Stratégies de propriété intellectuelle et d’intelligence juridique

La propriété intellectuelle, consacrant un monopole de droit sur certaines créations, fait jouir à son titulaire un avantage certain sur ses concurrents. C’est pourquoi, à condition que les droits invoqués soient éligibles, la propriété intellectuelle est un pan du droit de l’intelligence économique, sans le recouvrir en totalité non plus. Nous avons déjà abordé cette question dans un précédent ouvrage qui fait référence désormais : https://livre.fnac.com/a4631535/Olivier-de-Maison-Rouge-Le-droit-et-l-intelligence-economique

 

Plusieurs décisions récentes confirment ce point de vue :

 

Le tribunal de commerce de Versailles a condamné un éditeur de logiciel d’aménagement intérieur en vision 3D pour s’en un peu trop inspiré du graphisme de celui de son concurrent.

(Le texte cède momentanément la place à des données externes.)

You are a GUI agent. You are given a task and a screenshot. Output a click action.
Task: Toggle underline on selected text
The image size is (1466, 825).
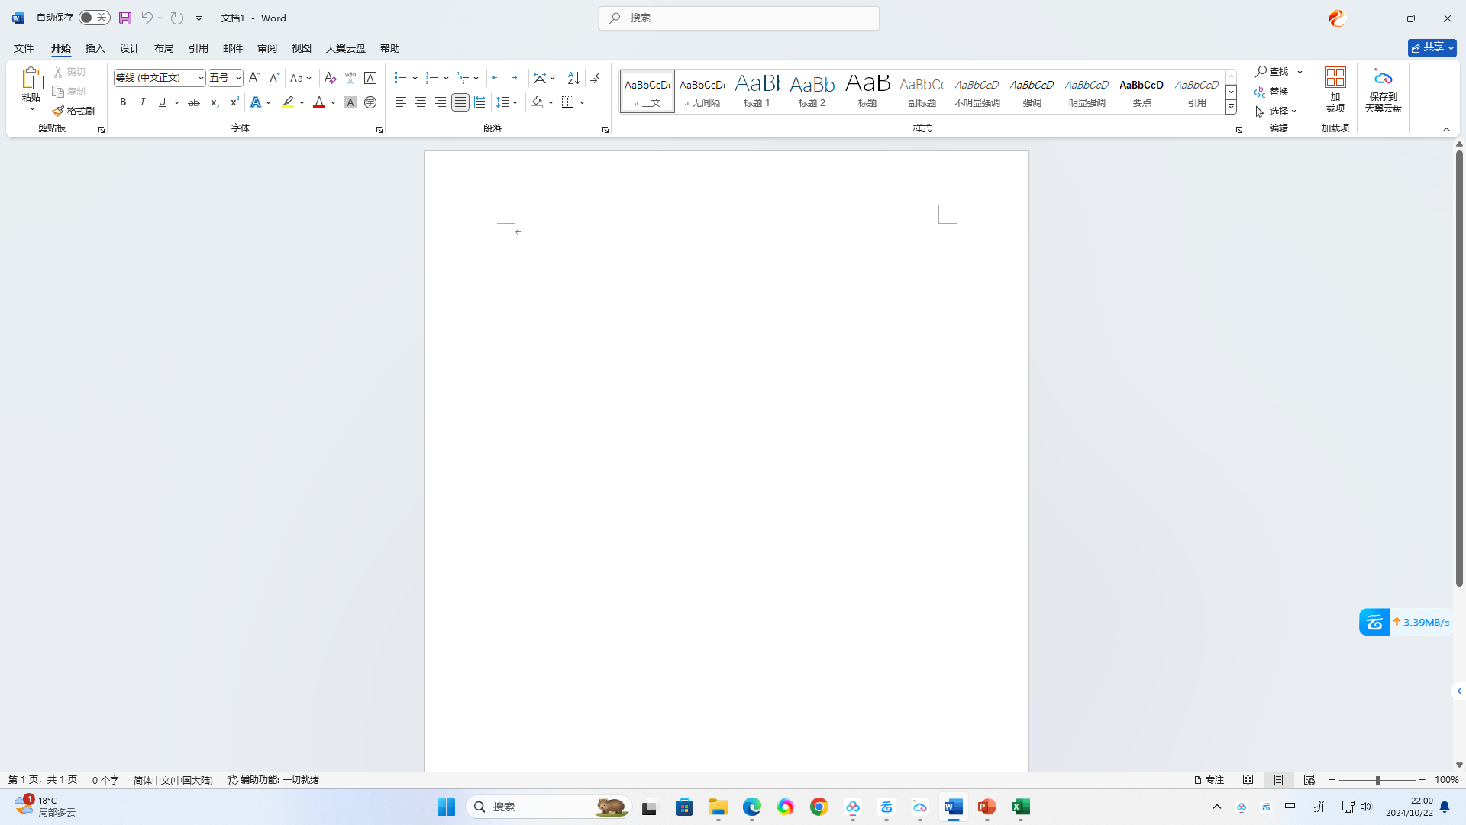tap(162, 102)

Trib. Com. Versailles, 11 avril 2018

 

De même, pour les tribunaux, l’aménagement intérieur d’un magasin par un franchiseur peut se voir protégé par le droit d’auteur.

CA Douai, 5 avril 2018

 

En parallèle de la célèbre joute sur la propriété du couteau Laguiole, Opinel a eu gain de cause sur son design désormais reconnu par l’INPI.

http://premium.lefigaro.fr/societes/2018/06/19/20005-20180619ARTFIG00270-la-forme-des-couteaux-opinel-ne-peut-plus-etre-copiee.php

 

Egalement en matière de marque, l’italien Lutti a bénéficié d’une absence de renouvellement de la marque Treets (précédemment détenue par le groupe agroalimentaire Mars qui exploite depuis lors sous la même forme de cacahuète enveloppée de chocolat ses fameux M&M’s) pour s’approprier celle-ci. Comment relancer une marque devenue vintage.